[Numpy-discussion] intersect1d and setmember1d

Fri Feb 27 04:15:59 EST 2009

Zachary Pincus wrote:
> Hi,
> 
>> intersect1d and setmember1d doesn't give expected results in case
>>  there are duplicate values in either array becuase it works by 
>> sorting data and substracting previous value. Is there an 
>> alternative in numpy to get indices of intersected values.
> 
> From the docstring for setmember1d (and other set operations), you 
> are only supposed to pass it arrays with unique values (i.e. arrays
>  that represent sets in the mathematical sense):
> 
>>>> print numpy.setmember1d.__doc__
> Return a boolean array set True where first element is in second 
> array.
> 
> Boolean array is the shape of `ar1` containing True where the 
> elements of `ar1` are in `ar2` and False otherwise.
> 
> Use unique1d() to generate arrays with only unique elements to use as
>  inputs to this function. [...]
> 
> As stated, use unique1d to generate set-arrays from your input.
> 
> On the other hand, intersect1d is supposed to work with repeated 
> elements:
>>>> print numpy.intersect1d.__doc__
> Intersection returning repeated or unique elements common to both 
> arrays.
> 
> Parameters ---------- ar1,ar2 : array_like Input arrays.
> 
> Returns ------- out : ndarray, shape(N,) Sorted 1D array of common
> elements with repeating elements.
> 
> See Also -------- intersect1d_nu : Returns only unique common
> elements. [...]
> 
> Do you have an example of intersect1d not working right?

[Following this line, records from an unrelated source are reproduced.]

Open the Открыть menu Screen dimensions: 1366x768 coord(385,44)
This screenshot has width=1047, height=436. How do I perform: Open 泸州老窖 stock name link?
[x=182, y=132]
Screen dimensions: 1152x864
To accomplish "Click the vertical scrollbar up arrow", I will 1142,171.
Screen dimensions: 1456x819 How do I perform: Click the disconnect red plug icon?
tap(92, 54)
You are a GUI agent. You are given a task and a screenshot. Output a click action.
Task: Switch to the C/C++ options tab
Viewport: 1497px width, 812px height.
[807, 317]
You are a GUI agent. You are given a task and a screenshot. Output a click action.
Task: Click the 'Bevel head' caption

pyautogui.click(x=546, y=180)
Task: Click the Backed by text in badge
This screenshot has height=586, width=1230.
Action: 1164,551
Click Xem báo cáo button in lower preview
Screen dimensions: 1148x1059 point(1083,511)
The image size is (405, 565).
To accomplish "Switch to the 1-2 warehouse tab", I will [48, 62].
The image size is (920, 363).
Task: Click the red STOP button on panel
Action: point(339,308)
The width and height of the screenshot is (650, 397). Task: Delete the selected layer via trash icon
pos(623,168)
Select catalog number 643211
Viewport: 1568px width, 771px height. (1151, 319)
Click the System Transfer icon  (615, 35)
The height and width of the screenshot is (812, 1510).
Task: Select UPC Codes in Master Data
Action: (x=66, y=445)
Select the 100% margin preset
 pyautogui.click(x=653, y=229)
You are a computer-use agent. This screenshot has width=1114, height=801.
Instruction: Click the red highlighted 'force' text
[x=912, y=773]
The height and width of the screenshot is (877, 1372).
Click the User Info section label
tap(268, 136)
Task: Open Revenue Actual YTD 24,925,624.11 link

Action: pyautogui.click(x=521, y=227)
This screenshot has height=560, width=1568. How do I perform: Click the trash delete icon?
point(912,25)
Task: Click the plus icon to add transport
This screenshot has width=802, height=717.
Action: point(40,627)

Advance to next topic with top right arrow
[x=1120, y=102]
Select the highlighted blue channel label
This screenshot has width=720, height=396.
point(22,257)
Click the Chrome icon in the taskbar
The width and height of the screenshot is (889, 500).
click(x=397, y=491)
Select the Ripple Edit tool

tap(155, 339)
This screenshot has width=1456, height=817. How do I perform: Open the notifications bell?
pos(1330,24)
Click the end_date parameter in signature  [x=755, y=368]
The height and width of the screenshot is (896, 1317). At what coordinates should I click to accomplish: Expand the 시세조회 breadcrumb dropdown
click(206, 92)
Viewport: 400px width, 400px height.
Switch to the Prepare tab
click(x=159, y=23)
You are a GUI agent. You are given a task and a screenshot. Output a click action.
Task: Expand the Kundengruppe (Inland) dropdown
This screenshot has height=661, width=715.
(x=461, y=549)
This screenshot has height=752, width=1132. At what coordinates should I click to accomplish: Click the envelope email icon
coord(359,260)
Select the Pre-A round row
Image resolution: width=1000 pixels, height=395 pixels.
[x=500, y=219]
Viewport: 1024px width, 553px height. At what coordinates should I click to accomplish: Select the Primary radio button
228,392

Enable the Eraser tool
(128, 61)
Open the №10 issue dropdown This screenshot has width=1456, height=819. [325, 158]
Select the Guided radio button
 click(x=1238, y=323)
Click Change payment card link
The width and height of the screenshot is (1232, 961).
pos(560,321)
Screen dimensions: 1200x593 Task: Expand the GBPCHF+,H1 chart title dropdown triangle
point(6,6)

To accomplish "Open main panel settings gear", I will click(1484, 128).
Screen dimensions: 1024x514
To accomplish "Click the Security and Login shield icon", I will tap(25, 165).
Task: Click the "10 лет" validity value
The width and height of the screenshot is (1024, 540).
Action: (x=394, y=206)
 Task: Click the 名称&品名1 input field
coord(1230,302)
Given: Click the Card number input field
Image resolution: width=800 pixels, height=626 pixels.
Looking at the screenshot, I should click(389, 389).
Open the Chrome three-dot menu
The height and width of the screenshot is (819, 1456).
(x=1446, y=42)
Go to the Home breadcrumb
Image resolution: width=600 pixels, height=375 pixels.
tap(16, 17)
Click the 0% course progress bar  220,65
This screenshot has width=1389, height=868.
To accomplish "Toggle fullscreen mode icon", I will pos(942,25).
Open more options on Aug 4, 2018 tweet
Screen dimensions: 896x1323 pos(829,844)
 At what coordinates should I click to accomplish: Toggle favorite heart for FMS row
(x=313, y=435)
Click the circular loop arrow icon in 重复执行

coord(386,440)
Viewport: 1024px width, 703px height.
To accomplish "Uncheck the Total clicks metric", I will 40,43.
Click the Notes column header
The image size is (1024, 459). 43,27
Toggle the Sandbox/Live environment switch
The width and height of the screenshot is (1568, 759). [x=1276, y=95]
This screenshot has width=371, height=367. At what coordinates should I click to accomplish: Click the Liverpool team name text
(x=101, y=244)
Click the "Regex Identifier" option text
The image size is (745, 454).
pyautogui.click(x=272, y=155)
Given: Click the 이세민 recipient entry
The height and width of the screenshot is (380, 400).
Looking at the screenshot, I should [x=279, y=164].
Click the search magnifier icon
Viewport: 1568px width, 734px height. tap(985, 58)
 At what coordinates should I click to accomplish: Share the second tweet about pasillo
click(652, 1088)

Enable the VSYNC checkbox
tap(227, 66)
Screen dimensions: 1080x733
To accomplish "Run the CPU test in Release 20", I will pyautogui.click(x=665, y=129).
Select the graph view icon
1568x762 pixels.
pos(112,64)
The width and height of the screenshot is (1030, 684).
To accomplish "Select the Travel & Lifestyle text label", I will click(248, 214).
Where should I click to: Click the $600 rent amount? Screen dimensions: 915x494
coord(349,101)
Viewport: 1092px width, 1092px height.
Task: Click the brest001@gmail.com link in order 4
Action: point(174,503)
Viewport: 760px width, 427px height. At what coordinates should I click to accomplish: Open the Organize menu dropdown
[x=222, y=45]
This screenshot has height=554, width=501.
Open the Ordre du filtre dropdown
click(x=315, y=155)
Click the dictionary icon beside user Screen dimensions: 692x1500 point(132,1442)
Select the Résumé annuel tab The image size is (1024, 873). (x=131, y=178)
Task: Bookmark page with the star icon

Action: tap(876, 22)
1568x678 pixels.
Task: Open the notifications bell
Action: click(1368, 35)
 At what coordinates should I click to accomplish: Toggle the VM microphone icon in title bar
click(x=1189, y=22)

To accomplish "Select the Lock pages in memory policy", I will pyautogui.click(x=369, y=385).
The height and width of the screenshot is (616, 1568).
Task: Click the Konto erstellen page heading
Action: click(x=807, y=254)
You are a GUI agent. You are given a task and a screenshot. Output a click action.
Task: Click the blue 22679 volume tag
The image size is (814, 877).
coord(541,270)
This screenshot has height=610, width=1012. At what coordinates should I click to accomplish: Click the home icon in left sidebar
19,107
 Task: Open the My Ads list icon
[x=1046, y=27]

If so, what
>  version of numpy are you using (print numpy.version.version)?
> 
> Zach

Hi,

yes, many functions in arraysetops.py ('intersect1d', 'setxor1d',
'setmember1d', 'union1d', 'setdiff1d') were originally meant to work 
with arrays of unique elements as inputs. I have just noticed, that the 
docstring of intersect1d says that it works for non-unique arrays and 
contains the following example:

 >>> np.intersect1d([1,3,3],[3,1,1])
     array([1, 1, 3, 3])

I am not sure if this is a useful behaviour - does anybody uses this 
"feature" (or better, side-effect)?

I would like to change the example to the usual use case:
In [9]: np.intersect1d([1,2,4,3],[3,1,5])
Out[9]: array([1, 3])

For arrays with non-unique elements, there is:

In [11]: np.intersect1d_nu([1,3,3],[3,1,1])
Out[11]: array([1, 3])

which just calls unique1d() for its arguments.

cheers,
r.